Personal information
- Full name: Javier Flores Santacruz
- Date of birth: 9 February 1986 (age 40)
- Place of birth: Córdoba, Spain
- Height: 1.70 m (5 ft 7 in)
- Position: Attacking midfielder

Youth career
- 1993–2004: Córdoba

Senior career*
- Years: Team / Apps / (Gls)
- 2004–2005: Córdoba B / ? / (4)
- 2005–2011: Córdoba / 141 / (11)
- 2011–2012: Getafe B / 32 / (10)
- 2012–2014: Elche / 4 / (1)
- 2014–2015: Murcia / 28 / (5)
- 2015–2017: Hércules / 35 / (6)
- 2017–2019: Elche / 63 / (5)
- 2019–2023: Córdoba / 99 / (8)
- Total:  / 402+ / (50)

= Javi Flores =

Spanish footballer

Javier "Javi" Flores Santacruz (/es/; born 9 February 1986) is a Spanish former professional footballer who played as an attacking midfielder.

He started and finished his career with Córdoba, amassing Segunda División totals of 123 games and five goals over six seasons for that club and Elche.

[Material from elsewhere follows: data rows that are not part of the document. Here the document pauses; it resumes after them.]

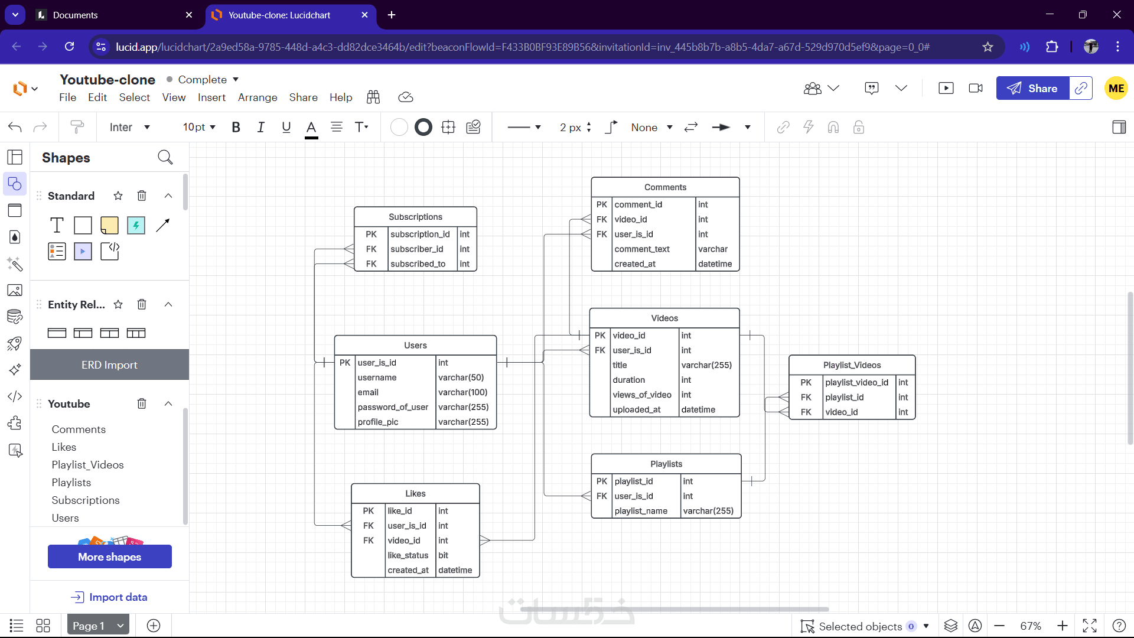
Task: Expand the Complete status dropdown
Action: [x=236, y=79]
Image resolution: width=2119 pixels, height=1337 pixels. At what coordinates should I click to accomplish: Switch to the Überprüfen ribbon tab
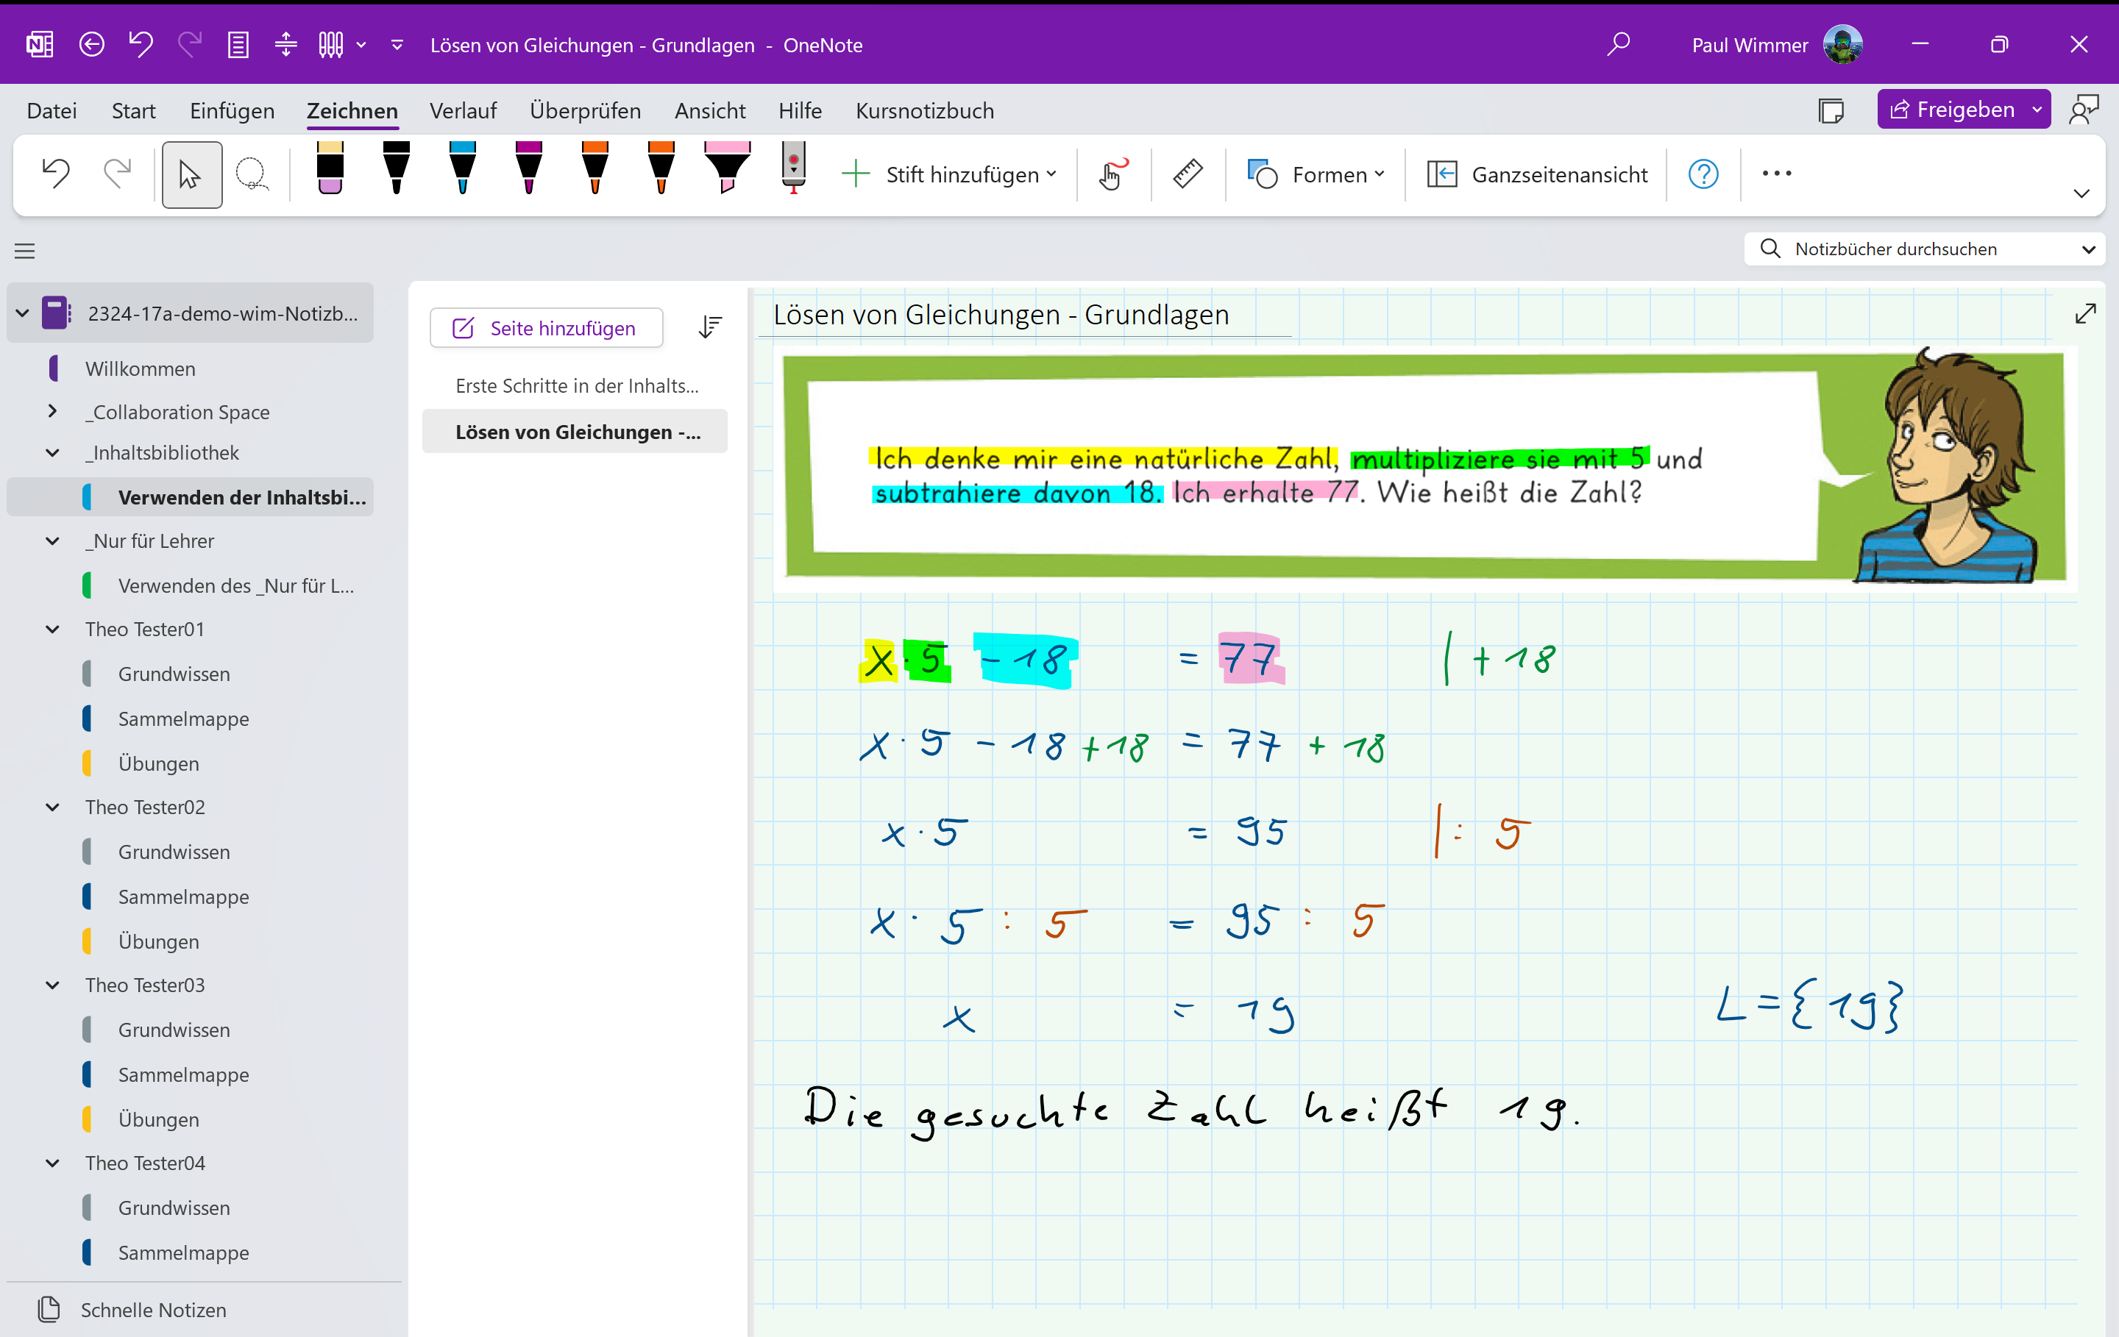(584, 110)
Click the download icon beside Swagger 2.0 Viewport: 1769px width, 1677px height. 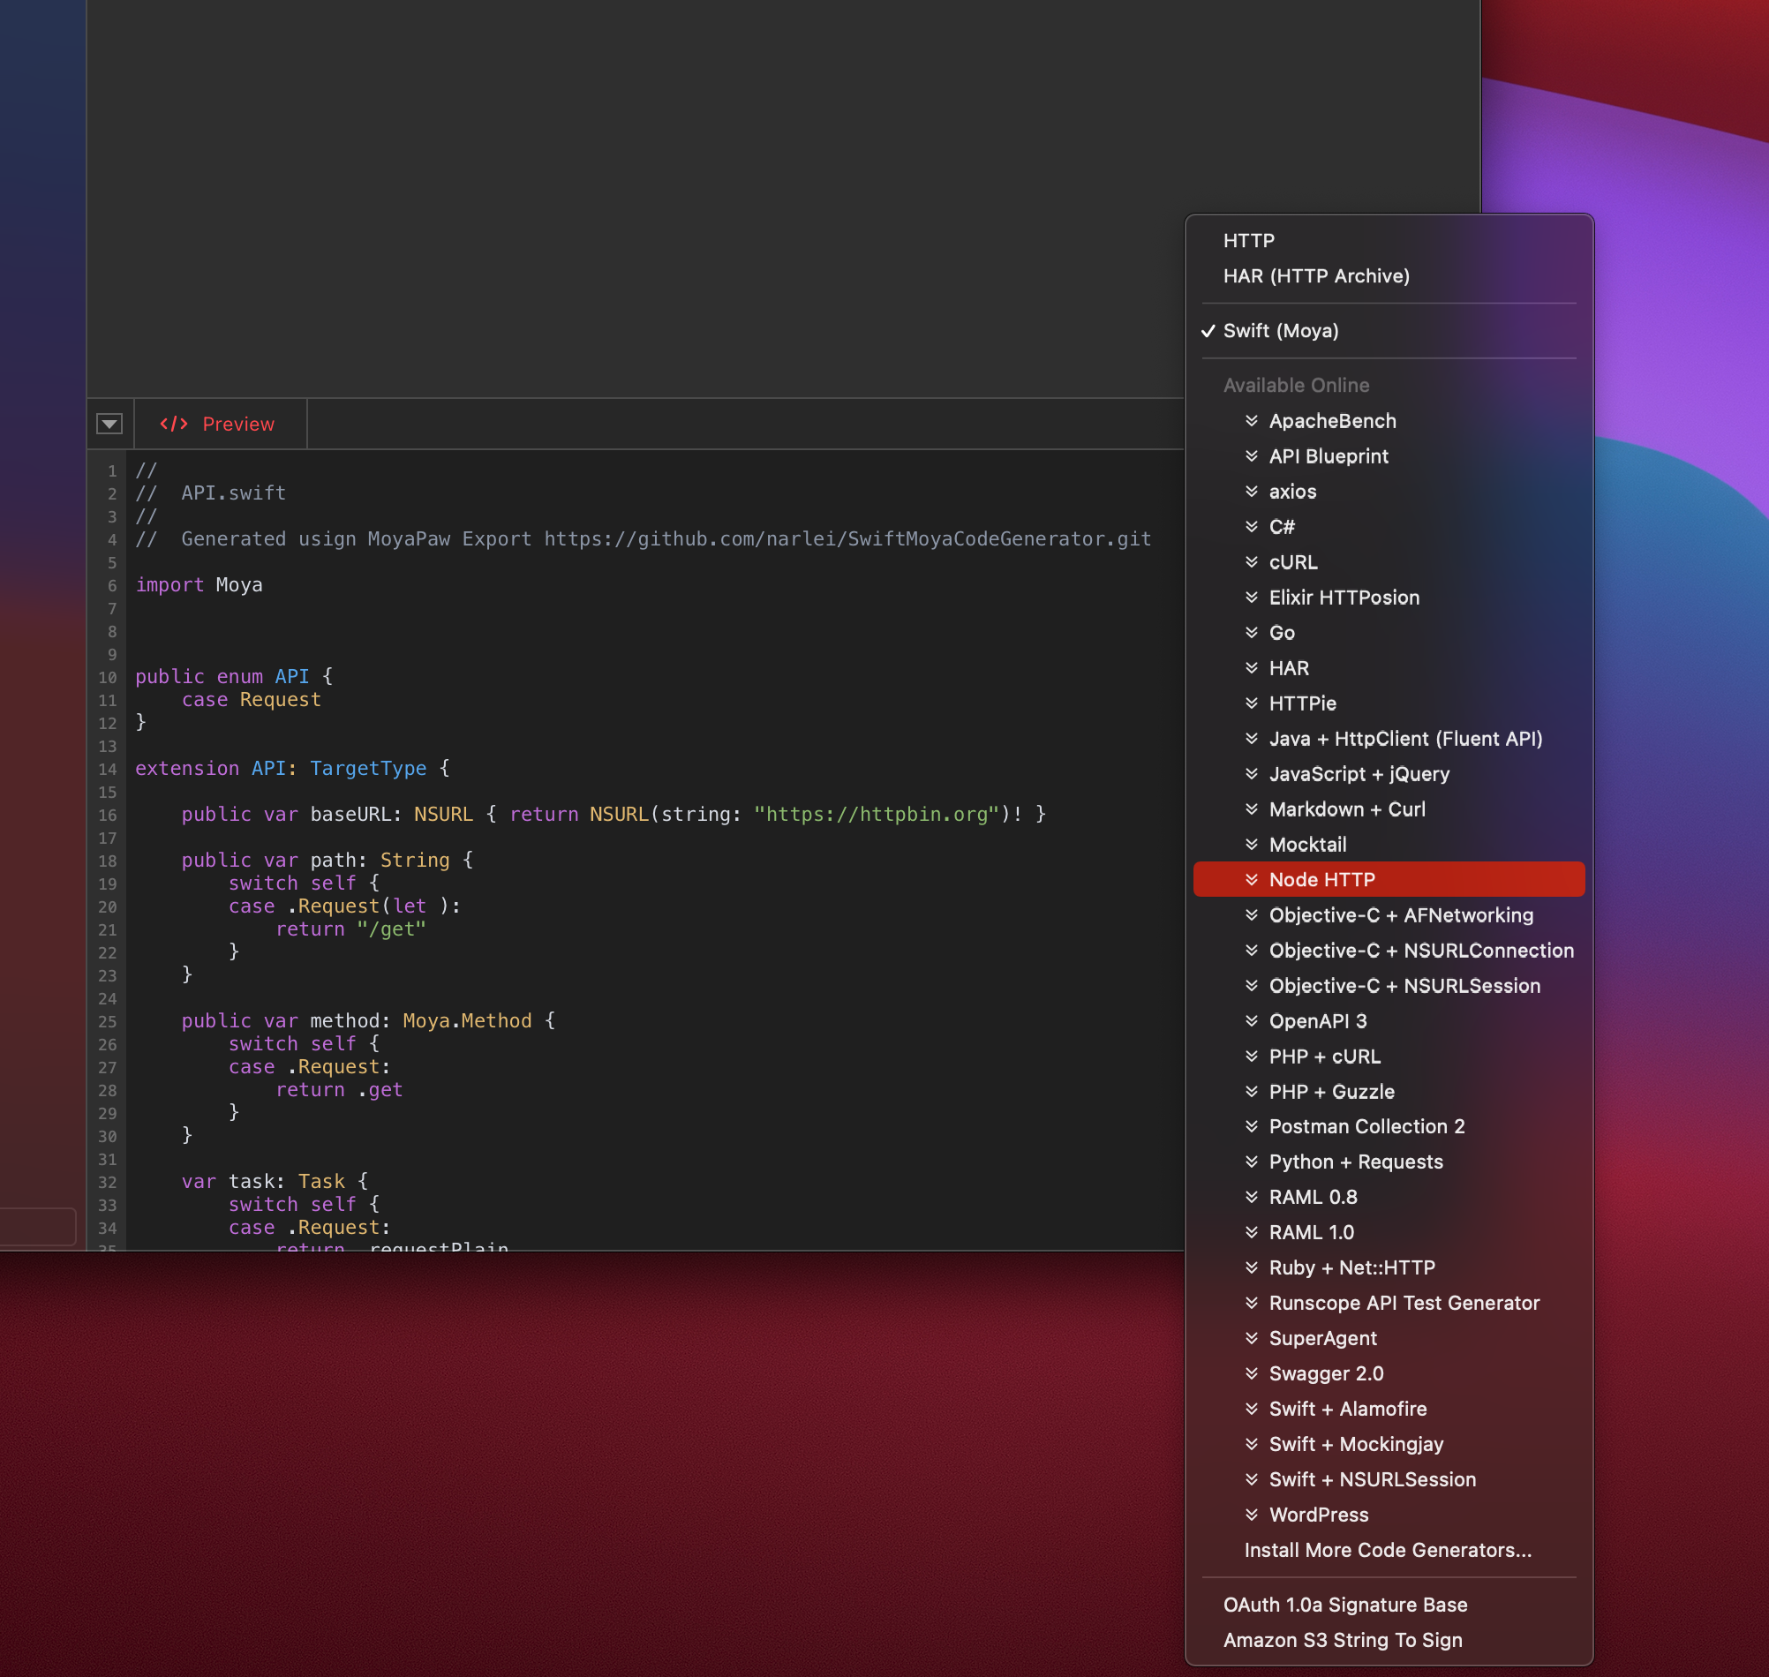click(1251, 1373)
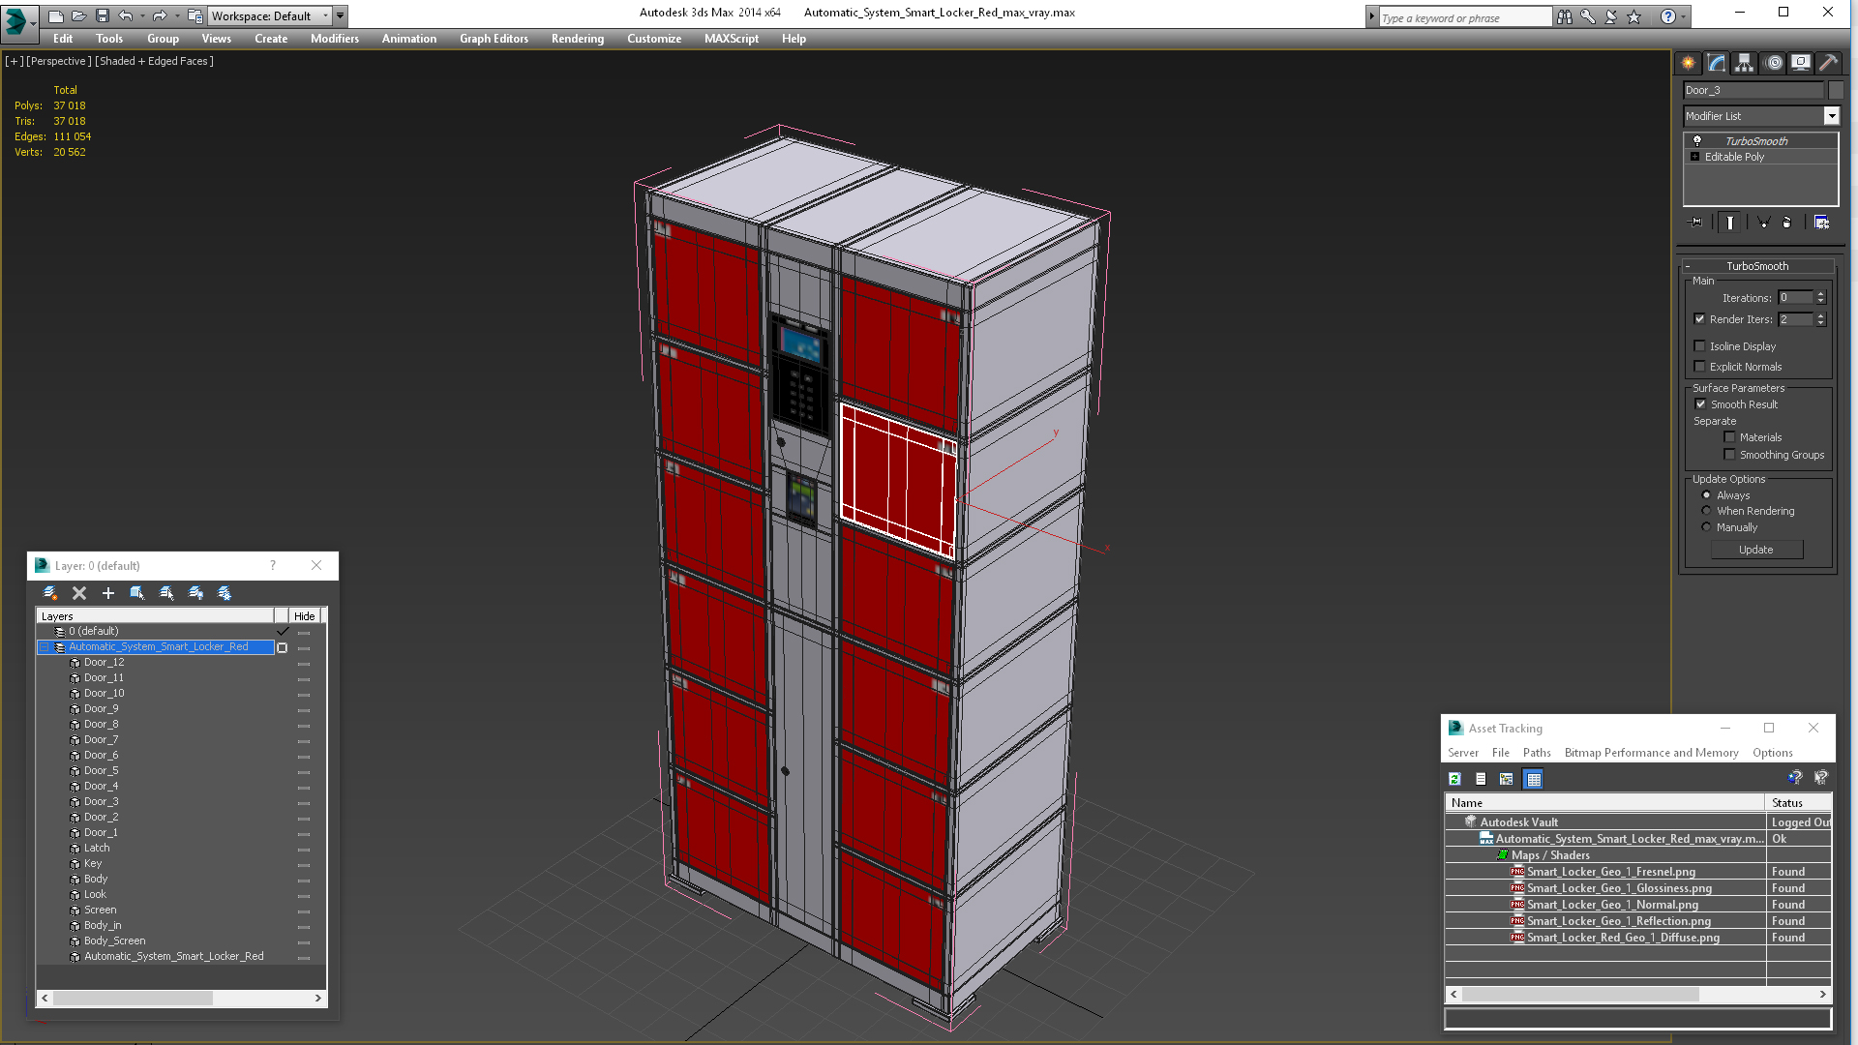Open the Create command panel tab
1858x1045 pixels.
pos(1688,63)
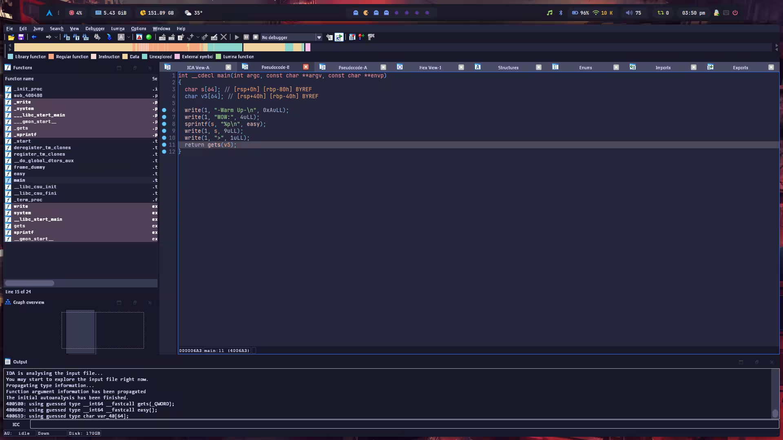Click the Save database floppy icon
The height and width of the screenshot is (440, 783).
[x=21, y=37]
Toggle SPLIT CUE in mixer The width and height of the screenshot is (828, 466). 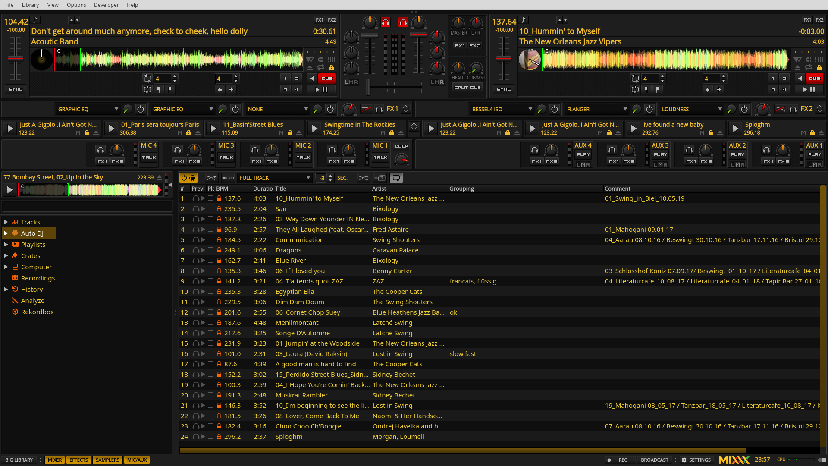pyautogui.click(x=467, y=88)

He appeared once in La Liga with the latter.

==Club career==
Born in Córdoba, Andalusia, Flores spent his entire youth career with Córdoba CF, and made his senior debut with their reserves in the 2004–05 season. He was promoted to the main squad the following year, and achieved promotion to Segunda División in 2007.

Flores missed most of the 2007–08 campaign due to injury, and only played his first match as a professional on 16 March 2008, coming on as a late substitute in a 1–1 away draw against UD Salamanca. He was regularly used subsequently, being released in July 2011.

On 1 September 2011, Flores joined Segunda División B team Getafe CF B. After scoring a career-best ten goals in his only season, he signed with Elche CF of the second division.

On 5 August 2012, during a friendly with AD Alcorcón, Flores suffered a knee injury which kept him sidelined until April 2013. He made his La Liga debut on the last day of 2013–14, featuring 73 minutes in the 3–1 away loss to Sevilla FC.

On 4 June 2014, Flores terminated his contract with the Valencians and moved to third-tier club Real Murcia CF on 2 September. He returned to Elche in 2017, at the end of a two-year spell at Hércules CF in the same league.

Flores returned to the Estadio Nuevo Arcángel in the summer of 2019, as the team had just been relegated to division three.